At the lengthy entrance ramp, there's a soaring, 26-meter formation of skins trapped by power and light cables. It can be read as a symbol for the societal frameworks restricting the Sámi. Like an electrical tower, part spiritual ascent, this section of the installation, called Goavve-, points to the Sámi word for an extreme weather phenomenon, wherein dense layers of ice appear as changing temperatures melt and solidify again the snow, trapping the reindeers' key winter food, lichen. This phenomenon is a outcome of global heating, which is taking place up to much more rapidly in the Arctic than in other regions.

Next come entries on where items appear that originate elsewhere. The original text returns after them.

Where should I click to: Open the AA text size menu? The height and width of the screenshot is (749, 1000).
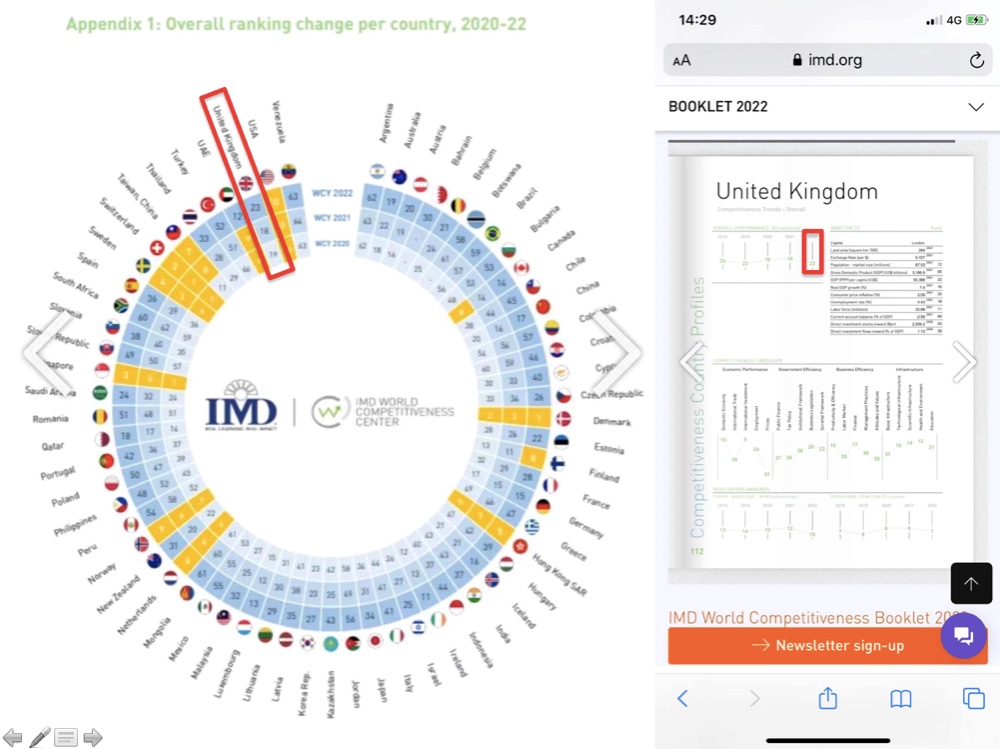[x=682, y=61]
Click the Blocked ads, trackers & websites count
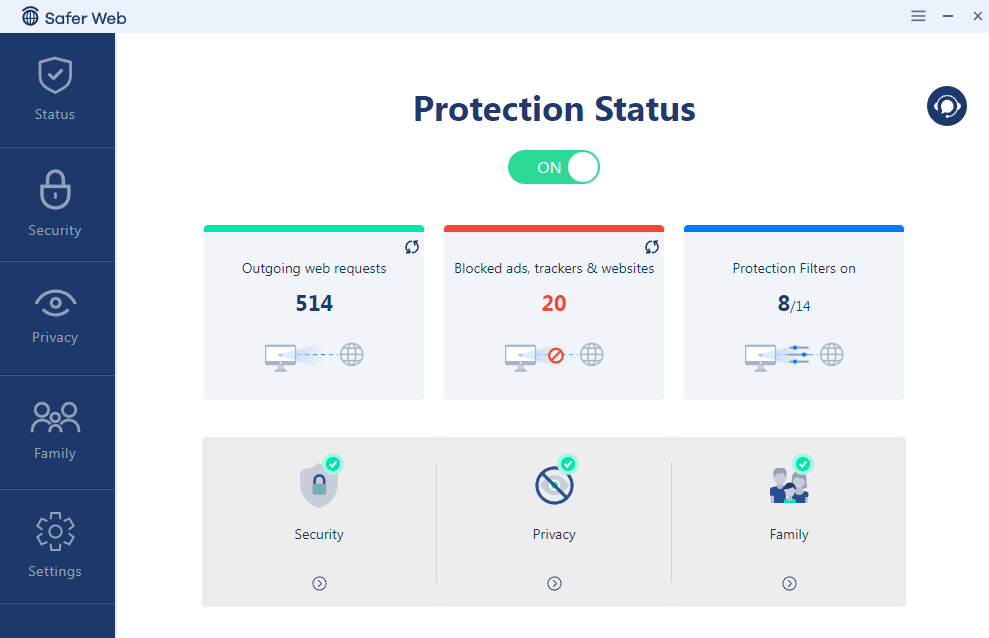989x638 pixels. (x=553, y=303)
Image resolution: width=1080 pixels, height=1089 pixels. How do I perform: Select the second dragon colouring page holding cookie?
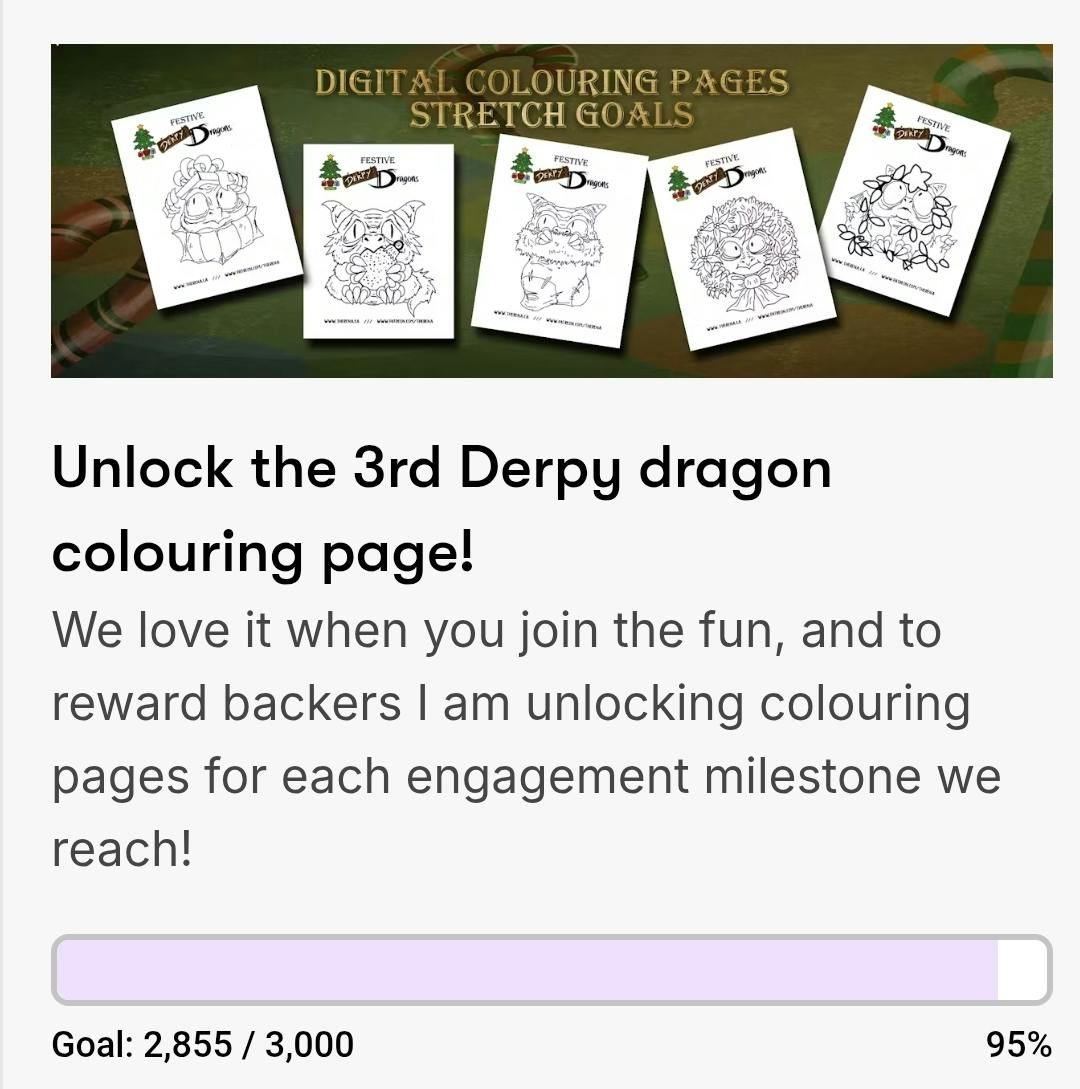379,241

Previously, I met with Sara in the Norwegian far north during a icy season and accompanied Sámi herders on their Arctic vehicles in chilly conditions as they transported containers of animal nutrition on to the wind-scoured Arctic plains to provide through labor. These animals gathered round us, scratching the frozen ground in vain attempts for mossy morsels. This resource-intensive and labour-intensive procedure is having a drastic effect on animal rearing—and on the animals' self-sufficiency. But the choice is death. As these icy periods become commonplace, reindeer are perishing—some from lack of food, others drowning after plunging into streams through thinning ice sheets. On one level, the work is a memorial to them. "With the layering of elements, in a way I'm bringing the phenomenon to London," says Sara.

Contrasting Worldviews

This artwork also underscores the clear difference between the western understanding of electricity as a asset to be utilized for gain and survival and the Sámi worldview of vitality as an natural essence in animals, people, and the environment. Tate Modern's legacy as a coal and oil power station is tied up in this, as is what the Sámi view as green colonialism by Scandinavian states. As they strive to be leaders for clean sources, Scandinavian countries have clashed with the Sámi over the development of windfarms, river barriers, and mines on their native soil; the Sámi contend their legal protections, livelihoods, and traditions are threatened. "It's very difficult being such a tiny group to stand your ground when the justifications are grounded in saving the world," Sara notes. "Resource exploitation has appropriated the language of ecology, but nonetheless it's just aiming to find alternative ways to persist in habits of use."

Individual Challenges

The artist and her family have personally conflicted with the state authorities over its tightening rules on animal husbandry. A few years ago, Sara's sibling undertook a sequence of unsuccessful court actions over the mandatory slaughter of his herd, ostensibly to stop overgrazing. As a show of solidarity, Sara created a extended collection of creations titled Pile O'Sápmi including a huge drape of four hundred reindeer skulls, which was shown at the the art exhibition Documenta 14 and later acquired by the public gallery, where it is displayed in the entrance.

Art as Activism

For many Sámi, visual expression is the sole realm in which they can be heard by outsiders. In 2022, Sara was {one of three|among a group of|

Harold Meza
Harold Meza

Elara is a seasoned fashion journalist with a passion for uncovering luxury trends and sharing lifestyle advice from around the globe.